I was looking forward to finding out just how fast I could propel my body over 800m without the stress of school and 3 part time jobs. I wanted to be in the mecca of running and special education. All signs were pointing to Eugene, Oregon. So, I asked the head coach for the Oregon Track Club if he would train me as one of his developmental athlete. Then, I applied to the University of Oregon to be a research assistant in the department of special education. Both said yes.

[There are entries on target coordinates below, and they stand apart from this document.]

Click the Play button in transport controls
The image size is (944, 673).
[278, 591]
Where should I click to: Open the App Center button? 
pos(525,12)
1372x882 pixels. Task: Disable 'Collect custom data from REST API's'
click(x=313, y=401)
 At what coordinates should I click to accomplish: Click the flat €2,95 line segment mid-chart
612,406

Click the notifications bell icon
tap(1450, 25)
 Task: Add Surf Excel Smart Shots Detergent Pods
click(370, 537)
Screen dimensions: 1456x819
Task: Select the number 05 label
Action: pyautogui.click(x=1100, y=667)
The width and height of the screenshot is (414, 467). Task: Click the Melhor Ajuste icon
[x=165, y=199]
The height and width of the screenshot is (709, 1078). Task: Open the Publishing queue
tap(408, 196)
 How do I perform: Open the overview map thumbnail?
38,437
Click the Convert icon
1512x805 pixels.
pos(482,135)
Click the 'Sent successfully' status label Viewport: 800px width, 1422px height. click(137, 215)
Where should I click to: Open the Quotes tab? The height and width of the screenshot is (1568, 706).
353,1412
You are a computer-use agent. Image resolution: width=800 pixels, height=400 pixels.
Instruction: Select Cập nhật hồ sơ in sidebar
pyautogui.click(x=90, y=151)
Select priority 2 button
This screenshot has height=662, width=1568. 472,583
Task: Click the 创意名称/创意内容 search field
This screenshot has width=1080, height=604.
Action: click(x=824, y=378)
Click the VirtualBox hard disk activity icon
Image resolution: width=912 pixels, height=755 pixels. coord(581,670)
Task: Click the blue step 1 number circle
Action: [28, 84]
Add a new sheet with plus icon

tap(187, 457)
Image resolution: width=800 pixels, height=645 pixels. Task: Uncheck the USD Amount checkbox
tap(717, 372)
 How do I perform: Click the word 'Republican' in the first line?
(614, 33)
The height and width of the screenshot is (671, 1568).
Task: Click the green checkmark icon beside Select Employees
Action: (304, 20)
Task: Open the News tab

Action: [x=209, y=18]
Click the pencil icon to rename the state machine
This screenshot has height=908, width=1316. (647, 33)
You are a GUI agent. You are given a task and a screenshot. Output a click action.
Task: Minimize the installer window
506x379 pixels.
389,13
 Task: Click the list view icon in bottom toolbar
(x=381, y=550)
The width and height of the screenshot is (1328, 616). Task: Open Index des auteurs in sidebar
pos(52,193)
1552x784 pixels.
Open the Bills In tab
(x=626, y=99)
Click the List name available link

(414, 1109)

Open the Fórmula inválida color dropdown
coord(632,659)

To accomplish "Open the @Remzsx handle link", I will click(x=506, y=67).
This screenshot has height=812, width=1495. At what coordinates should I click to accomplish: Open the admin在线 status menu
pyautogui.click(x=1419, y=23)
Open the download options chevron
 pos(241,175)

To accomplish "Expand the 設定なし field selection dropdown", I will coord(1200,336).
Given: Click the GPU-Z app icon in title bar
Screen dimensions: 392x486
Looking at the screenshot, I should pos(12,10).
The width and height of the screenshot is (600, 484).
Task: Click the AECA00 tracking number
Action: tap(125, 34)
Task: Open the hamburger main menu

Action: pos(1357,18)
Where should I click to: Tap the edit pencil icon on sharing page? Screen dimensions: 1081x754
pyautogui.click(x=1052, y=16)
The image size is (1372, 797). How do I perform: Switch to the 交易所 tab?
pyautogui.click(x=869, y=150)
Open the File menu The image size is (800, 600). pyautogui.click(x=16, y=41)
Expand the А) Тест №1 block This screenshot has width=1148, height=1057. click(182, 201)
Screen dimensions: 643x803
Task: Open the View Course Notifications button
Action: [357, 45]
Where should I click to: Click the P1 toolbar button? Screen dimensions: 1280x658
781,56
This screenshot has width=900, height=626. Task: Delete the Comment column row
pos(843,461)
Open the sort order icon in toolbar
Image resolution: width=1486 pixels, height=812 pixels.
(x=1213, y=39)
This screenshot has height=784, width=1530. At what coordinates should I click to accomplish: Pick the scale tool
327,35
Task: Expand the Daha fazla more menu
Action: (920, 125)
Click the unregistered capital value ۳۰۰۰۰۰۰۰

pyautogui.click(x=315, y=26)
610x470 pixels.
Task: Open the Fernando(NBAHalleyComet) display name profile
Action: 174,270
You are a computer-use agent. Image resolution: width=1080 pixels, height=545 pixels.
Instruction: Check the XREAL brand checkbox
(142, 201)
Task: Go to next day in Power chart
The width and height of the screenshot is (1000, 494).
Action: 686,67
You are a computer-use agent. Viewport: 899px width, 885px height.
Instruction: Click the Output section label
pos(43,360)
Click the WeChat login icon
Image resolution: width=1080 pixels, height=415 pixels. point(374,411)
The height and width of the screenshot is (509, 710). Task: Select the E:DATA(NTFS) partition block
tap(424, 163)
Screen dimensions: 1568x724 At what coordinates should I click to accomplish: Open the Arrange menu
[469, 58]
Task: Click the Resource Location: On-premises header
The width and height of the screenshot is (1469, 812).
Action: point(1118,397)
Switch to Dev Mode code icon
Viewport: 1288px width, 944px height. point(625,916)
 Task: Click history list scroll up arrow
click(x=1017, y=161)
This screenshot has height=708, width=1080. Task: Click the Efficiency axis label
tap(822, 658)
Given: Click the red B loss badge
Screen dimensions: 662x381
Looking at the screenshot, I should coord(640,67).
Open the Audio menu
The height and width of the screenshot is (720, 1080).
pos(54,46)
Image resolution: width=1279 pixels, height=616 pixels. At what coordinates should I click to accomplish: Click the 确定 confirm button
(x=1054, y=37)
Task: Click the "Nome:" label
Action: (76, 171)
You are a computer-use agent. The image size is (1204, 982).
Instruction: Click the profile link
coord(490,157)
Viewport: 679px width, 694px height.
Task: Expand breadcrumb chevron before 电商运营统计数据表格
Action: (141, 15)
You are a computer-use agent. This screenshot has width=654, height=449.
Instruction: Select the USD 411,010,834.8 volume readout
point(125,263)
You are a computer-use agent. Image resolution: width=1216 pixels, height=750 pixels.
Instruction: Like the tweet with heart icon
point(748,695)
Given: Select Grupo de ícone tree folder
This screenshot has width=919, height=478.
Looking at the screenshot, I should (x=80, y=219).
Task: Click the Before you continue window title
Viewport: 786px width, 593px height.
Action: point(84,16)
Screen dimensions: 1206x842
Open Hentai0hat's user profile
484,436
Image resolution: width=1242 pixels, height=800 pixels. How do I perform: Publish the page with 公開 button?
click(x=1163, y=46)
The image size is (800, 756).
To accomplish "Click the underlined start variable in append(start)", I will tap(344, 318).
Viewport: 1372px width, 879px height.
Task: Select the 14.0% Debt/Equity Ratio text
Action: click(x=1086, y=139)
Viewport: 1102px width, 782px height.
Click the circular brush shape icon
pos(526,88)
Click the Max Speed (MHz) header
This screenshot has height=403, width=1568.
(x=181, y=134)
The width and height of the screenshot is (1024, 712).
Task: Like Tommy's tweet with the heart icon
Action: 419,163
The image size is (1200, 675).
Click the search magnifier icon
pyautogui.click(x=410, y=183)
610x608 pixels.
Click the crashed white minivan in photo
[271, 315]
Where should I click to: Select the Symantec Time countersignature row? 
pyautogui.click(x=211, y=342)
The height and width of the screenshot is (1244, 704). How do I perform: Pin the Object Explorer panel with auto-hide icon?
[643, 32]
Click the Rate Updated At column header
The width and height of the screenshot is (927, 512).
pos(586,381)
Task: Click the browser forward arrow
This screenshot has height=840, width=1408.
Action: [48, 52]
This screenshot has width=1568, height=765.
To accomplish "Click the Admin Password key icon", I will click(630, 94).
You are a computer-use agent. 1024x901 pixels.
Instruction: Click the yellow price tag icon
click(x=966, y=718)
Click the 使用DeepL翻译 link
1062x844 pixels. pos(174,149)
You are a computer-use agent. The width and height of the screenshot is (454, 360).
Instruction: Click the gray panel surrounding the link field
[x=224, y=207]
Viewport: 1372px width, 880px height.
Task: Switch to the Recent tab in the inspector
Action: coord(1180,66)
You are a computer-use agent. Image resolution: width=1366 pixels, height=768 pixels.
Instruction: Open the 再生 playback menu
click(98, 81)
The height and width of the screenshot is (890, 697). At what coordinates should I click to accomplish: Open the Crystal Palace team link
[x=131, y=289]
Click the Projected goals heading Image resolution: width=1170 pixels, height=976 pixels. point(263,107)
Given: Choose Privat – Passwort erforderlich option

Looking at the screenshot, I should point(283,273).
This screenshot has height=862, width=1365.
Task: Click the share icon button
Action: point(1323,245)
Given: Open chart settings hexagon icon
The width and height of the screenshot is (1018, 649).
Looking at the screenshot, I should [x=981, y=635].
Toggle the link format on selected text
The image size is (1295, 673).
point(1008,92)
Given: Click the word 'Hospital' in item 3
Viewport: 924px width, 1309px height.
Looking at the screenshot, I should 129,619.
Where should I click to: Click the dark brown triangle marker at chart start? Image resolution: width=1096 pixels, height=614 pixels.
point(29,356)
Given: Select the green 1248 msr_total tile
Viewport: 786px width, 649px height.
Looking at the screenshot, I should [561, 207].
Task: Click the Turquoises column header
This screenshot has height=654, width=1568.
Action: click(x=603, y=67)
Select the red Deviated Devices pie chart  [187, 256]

After a year of training in Oregon, I had the opportunity to work under Joaquim Cruz, the Olympic gold and silver medalist in the 800m. Coach Cruz was the Paralympic coach at the Olympic Training Center in Chula Vista, which meant I was moving to California.
With a little money saved from work and my new jobs as an online university instructor and teacher at an autism clinic, I was financially supported to chase my dreams in San Diego. I also solidified support from two sponsors — Brooks running and Speed Factory Athletics. Although the first year was an adjustment, I managed to run a small PB of 2:01. This brings us to the present day — another Olympic year.
Many people who know me, know that I’m at my best when I’m balancing my many passions, even if they fall on opposite ends of the spectrum. On days running has taken a turn for the worse, I have my kids and academic goals to focus on. Likewise, on days in which my personal or professional life takes a detour, I can throw myself into running. Each and every one of us has a story filled with setbacks and triumph, whether it’s an injury, loss of a loved one, financial hardship, or a new home or job. We are always balancing something. During an Olympic year when these upsets and wins seem only to be intensified, I encourage you to focus more on what you can give and less on the outcomes.